I could go on and on, detailing correlations perceived in reviewing Patrick McGoohan’s televisual masterpiece, but all these cosmetic and philosophical similarities seem to point to one key notion imbedded in the creation of both shows. In each case, the series seem to serve as a weekly Rorschach test for the audience. You come to the episode with all your personal baggage and you perceive the hour’s presentation through the lens of your own experience and opinions. Take, for example, my first experience with The Prisoner. I was around 13 years old and had been a fan of Doctor Who for at least a couple years. I had seen a mail order catalog of sf merchandise and noted The Prisoner’s proximity to Doctor Who in the British ghetto at the back of the publication. When I noted a listing for the first episode on my local PBS station, I stayed up to midnight to watch it—there weren’t many opportunities to catch obscure UK shows in those pre-DVD days. I can honestly say that I didn’t get it, but that didn’t stop me from trying to grasp what it was doing.

I watched the first 16 installments religiously and suffered something of a crisis when a power outage caused me to miss the 17th and final outing. Luckily, the advent of Suncoast Video in my local shopping mall solved the problem for the hefty fee of $29.95 (six weeks’ allowance, plus sales tax), and “Fall Out” rolled over me like an 18-wheeler with a radar dish on top. I still didn’t get it, but I was certain it must be brilliant. It did, however, give me what I needed—a nice dose of something foreign and thoughtful. A few years later, I saw the series again and my teenaged mind locked onto the notion of rebellion and the need to challenge the status quo. Of course, I wasn’t sure why I needed to rebel or how to go about it; looking back, I see shades of the finale’s Brando-esque Number 48 in my thinking. “Whadda you got?”

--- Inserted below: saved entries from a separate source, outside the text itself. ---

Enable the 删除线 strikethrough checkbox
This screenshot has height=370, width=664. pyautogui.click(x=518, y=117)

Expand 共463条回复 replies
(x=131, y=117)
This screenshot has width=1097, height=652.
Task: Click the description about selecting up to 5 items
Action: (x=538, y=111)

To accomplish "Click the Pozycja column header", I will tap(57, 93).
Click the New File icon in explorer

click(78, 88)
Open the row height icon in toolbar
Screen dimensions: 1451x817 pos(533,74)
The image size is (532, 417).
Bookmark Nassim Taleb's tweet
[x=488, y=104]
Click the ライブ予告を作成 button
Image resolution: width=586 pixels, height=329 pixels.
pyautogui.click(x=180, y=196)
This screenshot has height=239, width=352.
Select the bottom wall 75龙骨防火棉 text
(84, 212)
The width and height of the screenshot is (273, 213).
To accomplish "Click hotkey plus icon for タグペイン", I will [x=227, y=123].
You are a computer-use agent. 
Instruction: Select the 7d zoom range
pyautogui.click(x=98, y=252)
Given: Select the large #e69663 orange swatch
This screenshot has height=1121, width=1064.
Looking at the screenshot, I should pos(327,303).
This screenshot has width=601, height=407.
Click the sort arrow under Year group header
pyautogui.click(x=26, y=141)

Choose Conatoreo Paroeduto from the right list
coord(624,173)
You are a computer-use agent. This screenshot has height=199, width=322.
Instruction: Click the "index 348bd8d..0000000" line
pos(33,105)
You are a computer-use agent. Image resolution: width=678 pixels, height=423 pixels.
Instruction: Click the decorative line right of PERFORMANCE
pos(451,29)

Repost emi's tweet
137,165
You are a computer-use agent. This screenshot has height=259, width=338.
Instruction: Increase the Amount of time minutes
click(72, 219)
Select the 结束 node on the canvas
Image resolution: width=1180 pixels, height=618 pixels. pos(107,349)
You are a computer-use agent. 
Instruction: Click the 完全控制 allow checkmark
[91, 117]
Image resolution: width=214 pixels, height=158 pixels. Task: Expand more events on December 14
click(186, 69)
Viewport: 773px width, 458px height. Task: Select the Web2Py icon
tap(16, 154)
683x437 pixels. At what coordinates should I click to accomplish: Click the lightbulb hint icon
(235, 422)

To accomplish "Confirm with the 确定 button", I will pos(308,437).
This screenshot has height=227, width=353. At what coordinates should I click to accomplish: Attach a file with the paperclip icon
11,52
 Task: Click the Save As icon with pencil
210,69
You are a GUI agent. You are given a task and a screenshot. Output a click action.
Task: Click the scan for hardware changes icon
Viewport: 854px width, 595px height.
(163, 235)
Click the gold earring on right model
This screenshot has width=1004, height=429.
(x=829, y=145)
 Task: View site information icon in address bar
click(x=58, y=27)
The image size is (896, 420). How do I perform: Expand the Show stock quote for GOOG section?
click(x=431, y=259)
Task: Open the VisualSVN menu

Later viewings found me refining my appreciation of the ambiguities proffered by The Prisoner, although my estimation of the four episodes filmed during the second production block (“Do Not Forsake Me…,” “Living in Harmony,” “The Girl Who Was Death,” and “Fall Out”) has not fared as well as my sentiments toward the whole, but that’s a talk for a different time.

I hope, in future viewings, that my feelings toward Lost will continue to evolve and change, depending on my situation in life. The series has captured the public imagination and is committed to asking more questions than it answers in true Prisoner-style. The larger cast offers a broader array of perspectives from which to perceive the action of the story and, like the surreal campus of the Village, the island is an iconic setting for the philosophical struggles at hand. For the moment, I find my allegiances rest most often with John Locke, Eko, and sometimes Sawyer. I suspect that as I grow older, I may find other characters closer to my sympathies. Regular readers of my opinions here on Cinescape know that I can’t abide Charlie or Michael and there’s probably a marvelously Freudian reason that I’ve yet to ascertain. I find Kate an enigma at best and a two-dimensional cutout at worst. Maybe I lack something in my own make-up that prevents me from relating to her.

In developing the cast, the creators of Lost have represented every man rather than The Prisoner’s Everyman—a statement on the divergence of our society or an embracing of diversity in our cultures…I’m not sure. Whatever the case, I’m held captive by both shows and escape seems unlikely.